*TESTO DI PARTENZA:*
══════

Ho fatto un salto sulla sedia. L'identità del poeta è incontrovertibile? Proprio nel senso suggerito dal Dizionario come ciò o colui al quale è attribuito un valore di verità tale da non ammettere dubbi, esitazioni, dibattiti, repliche? Ma dai.
Una volta, in una delle mie visite a G. N., gli confidai che ogni tanto mi sentivo quasi di usurpare il titolo di poeta. Come 'ogni tanto', mi rispose, io dubito di essere un poeta almeno cinquanta volte al giorno. E lo diceva lui che potrebbe legittimamente sopportare il peso di quell'incontrovertibile. Da allora ho smesso di pensarci. Però so bene che certe cose che ho scritto non possono che andare sotto la denominazione di poesia. Non saprei dove altrimenti collocarle. Ma credo che questo succeda anche a te: all'etichetta, nata per orientare, è difficile sfuggire, un po' per comodità e un po' per supporto all'identità.
Ma non sei poeta per sempre. Né ci nasci. A un certo punto della mia vita mi sono reso conto  che c'era un tipo di linguaggio che mi piaceva usare che non era quello di tutti i giorni, nemmeno a scuola. Un giorno ho scritto 'una spallata di rose'. Avevo sedici anni. Mi sono chiesto spesso da dove mi era venuta l'idea di unire una spallata con le rose. Ma mi piaceva moltissimo, infatti me la ricordo ancora.  Ma questo linguaggio può cessare di interessarti. L'amico G.N. ha annunciato che non scriverà più versi, è più interessato alla prosa. Anche T.R. ultimamente dice di scrivere solo in prosa (ma, e questo è un discorso a parte, l'amico Coviello, che di poesia se ne intende, lo invita nella sua Officina milanese e presenta giustamente come poesia le sue prose!).
Non è la stessa cosa per la femminista?
Insomma se ci possono essere buoni o cattivi poeti credo che possano esserci anche buone o cattive femministe.
Certo non credo invece a poeti e femministe perfetti. Ma hai ragione a dire che tra gli uni e le altre ci sono quell* che parlano come se lo fossero. Conosco esemplari di entrambe le categorie. Tra gli uni che ti fanno capire, dalle loro posture, vestimenti, ecc. che sono direttamente in contatto con l'iperuranio poetico al quale attingono per privilegio. Tra le altre che ti fanno capire che la comprensione dei problemi è sempre un passino più in là rispetto a dove li collochi tu. Comunque, perfetti o meno, per quanto dicono, per come lo dicono, non potrei che collocarli tra poeti e femministe.


domenica 7 aprile 2013

Se paliamo di mito identitario noto un'asimmetria tra noi due: l'identità di poeta è incontrovertibile, possono esserci buoni o cattivi poeti, dilettanti, naifs, o seri e impegnati, ma sempre di poeti si tratta.
Non è la stessa cosa per l'identità di femminista: possono esistere le buone o le cattive femministe?

══════

*DATI REGISTRATI:*
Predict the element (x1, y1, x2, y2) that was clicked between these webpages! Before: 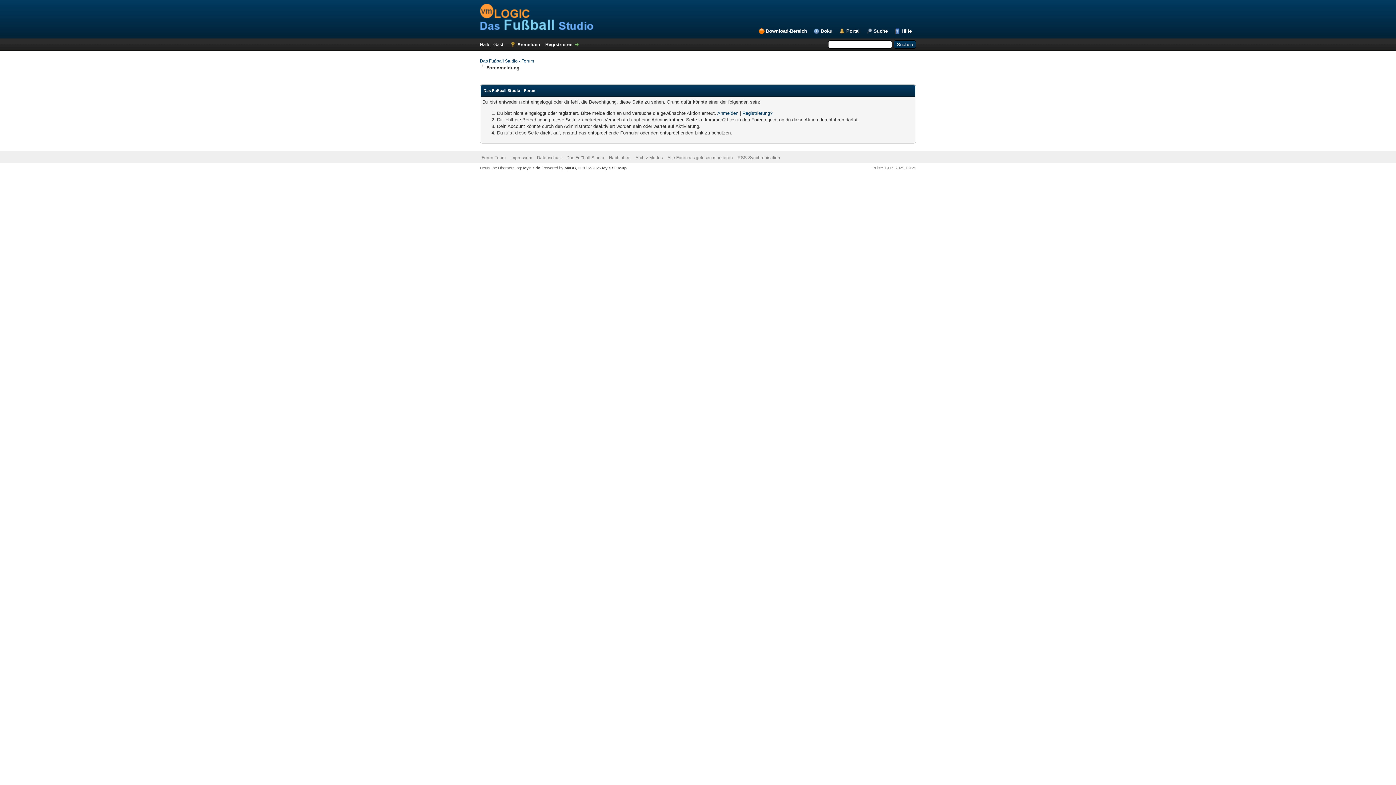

══════

*COMPITO ASSEGNATO:*
Ripeti parola per parola il passo del testo sull'identità di poeti e femministe, cominciando da "Certo non credo" e proseguendo fino a "poeti si tratta.".

*LA RISPOSTA:*
Certo non credo invece a poeti e femministe perfetti. Ma hai ragione a dire che tra gli uni e le altre ci sono quell* che parlano come se lo fossero. Conosco esemplari di entrambe le categorie. Tra gli uni che ti fanno capire, dalle loro posture, vestimenti, ecc. che sono direttamente in contatto con l'iperuranio poetico al quale attingono per privilegio. Tra le altre che ti fanno capire che la comprensione dei problemi è sempre un passino più in là rispetto a dove li collochi tu. Comunque, perfetti o meno, per quanto dicono, per come lo dicono, non potrei che collocarli tra poeti e femministe.


domenica 7 aprile 2013

Se paliamo di mito identitario noto un'asimmetria tra noi due: l'identità di poeta è incontrovertibile, possono esserci buoni o cattivi poeti, dilettanti, naifs, o seri e impegnati, ma sempre di poeti si tratta.